The day trip to Maryland came as Biden administration officials fan out across the nation to tout the recently signed infrastructure law and drum up public support for the larger piece of legislation they are backing: the roughly $2.2 trillion climate and social spending bill.

It also arrived a week after dozens of electric utility companies and the Edison Electric Institute, an industry trade group, announced a plan to establish corridors of “fast charging” EV stations across the country by the end of 2023.

Granholm and Transportation Secretary Pete Buttigieg are scheduled on Tuesday to announce a new office between their two departments that will focus on electricity and transportation, the White House said.

Guidance to come

The administration said DOT would publish guidance for states and cities to “strategically deploy EV charging stations to build out a national network along our nation’s highway system” by Feb. 11.

Harris said she and President Joe Biden are confident the Senate will pass the $2.2 trillion bill, which includes tens of billions of dollars’ worth of EV-related funding.

“We want families in America to be able to afford an electric car that is made in America,” Harris said, according to White House pool reports.

“The auto industry is clearly moving toward electric. We need to make the shift faster and make sure it is driven by the United States. That means manufacturing millions of electric cars, trucks and buses right here in our country. That means outfitting 1000s of EVs, electric vehicles,” she added. “And it means installing a national network of EV chargers.”

Potential electric vehicle drivers are often dissuaded from buying EVs because they worry where they will charge their car, Harris said.

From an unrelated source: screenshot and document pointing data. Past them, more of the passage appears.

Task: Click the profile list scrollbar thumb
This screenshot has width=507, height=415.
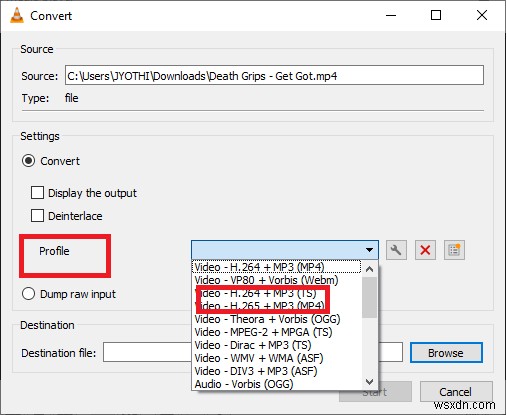Action: pyautogui.click(x=369, y=298)
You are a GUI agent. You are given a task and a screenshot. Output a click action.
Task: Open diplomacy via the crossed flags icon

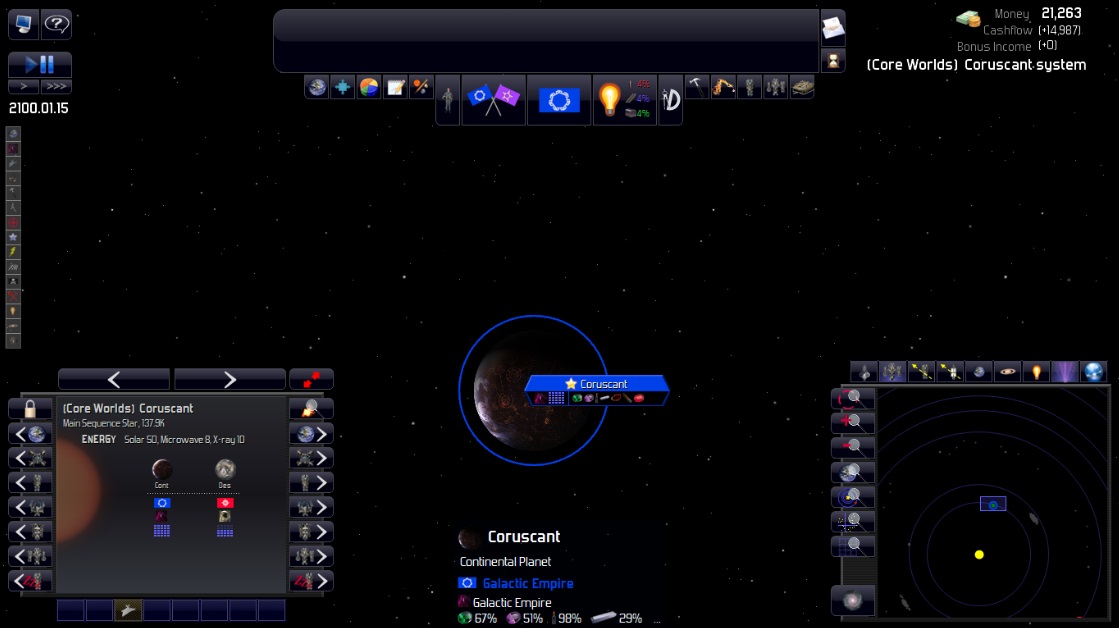(494, 100)
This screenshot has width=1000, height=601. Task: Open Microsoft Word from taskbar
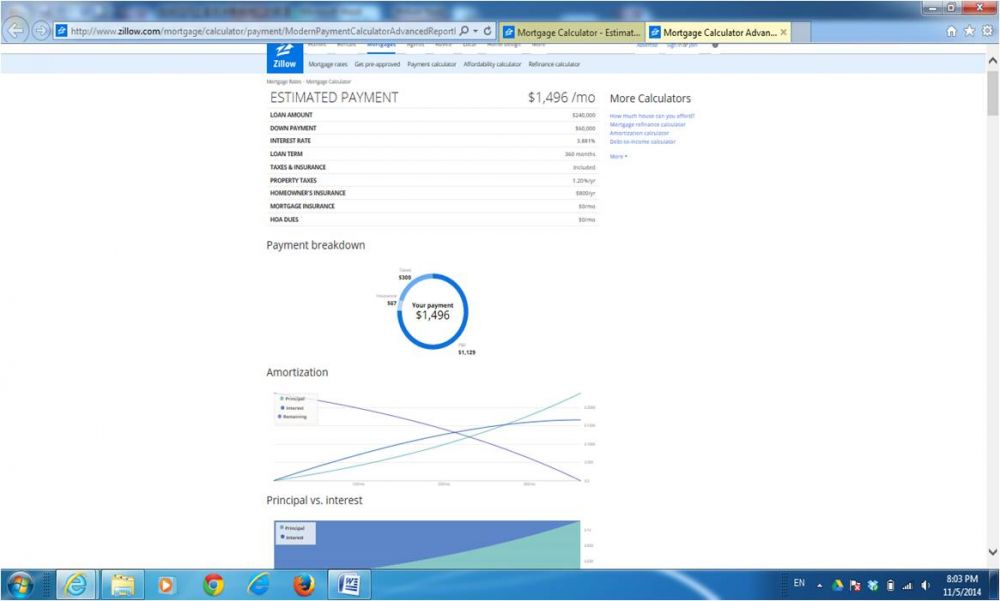pyautogui.click(x=350, y=584)
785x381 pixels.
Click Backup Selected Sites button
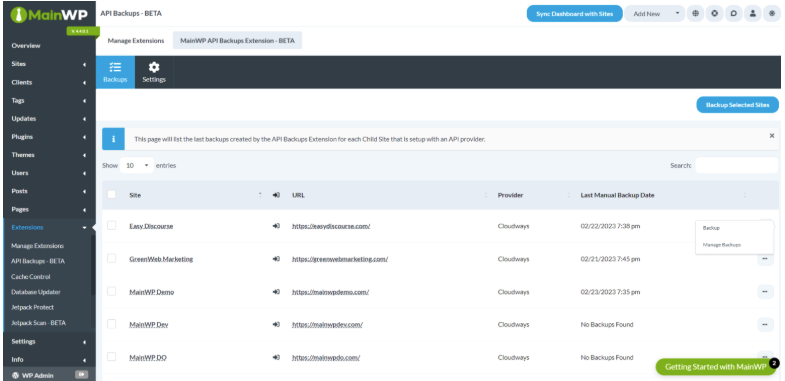tap(737, 105)

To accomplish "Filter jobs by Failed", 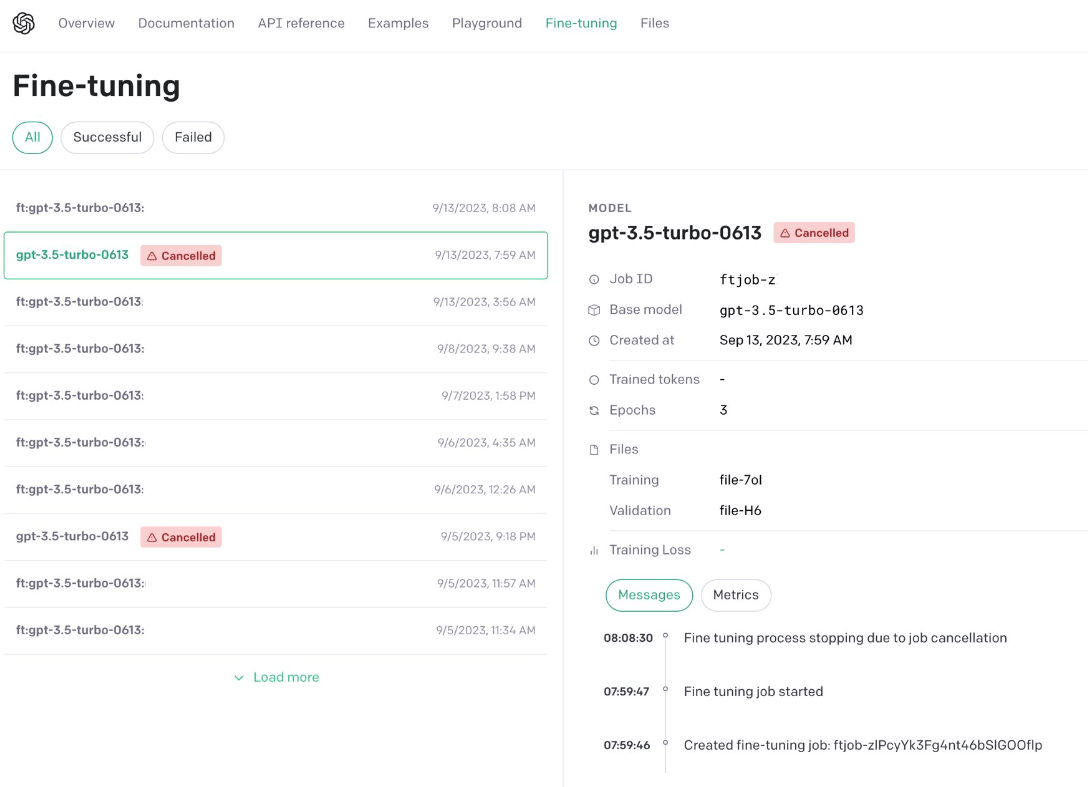I will (x=193, y=137).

“People who live in apartments, for example, might not have a private driveway where they can install a plug,” Harris said. “When we install public chargers in rural, urban and suburban neighborhoods, we make it easy for people to go electric.”

Congressional Republicans have criticized the administration for its focus on electric vehicles, including the $2.5 billion under the climate and social spending bill designated to purchase electric vehicles for the U.S. Postal Service.

In an email to reporters Monday, the office of House Minority Whip Steve Scalise criticized the proposal as part of “socialist legislation.”

Sen. Joe Manchin III, D-W.Va., who has for months played the role of legislative kingmaker as he weakened climate elements of the bill, has quibbled with the concept of tax credits for purchasers of cars and trucks built in America by unionized workers. Manchin has described that idea as “wrong” and “not American.”

Toward the end of her remarks, Harris pressed Congress to pass the bill, noting it would allocate billions to electrify school buses.

“Yellow school buses are our nation’s largest form of mass transit,” Harris said. “More than 25 million children and thousands of drivers ride to and from school on diesel buses breathing toxic fumes. Making the switch from diesel to electric is about including the health and well-being of our children.”

This report was corrected to reflect House Minority Whip Steve Scalise‘s leadership title.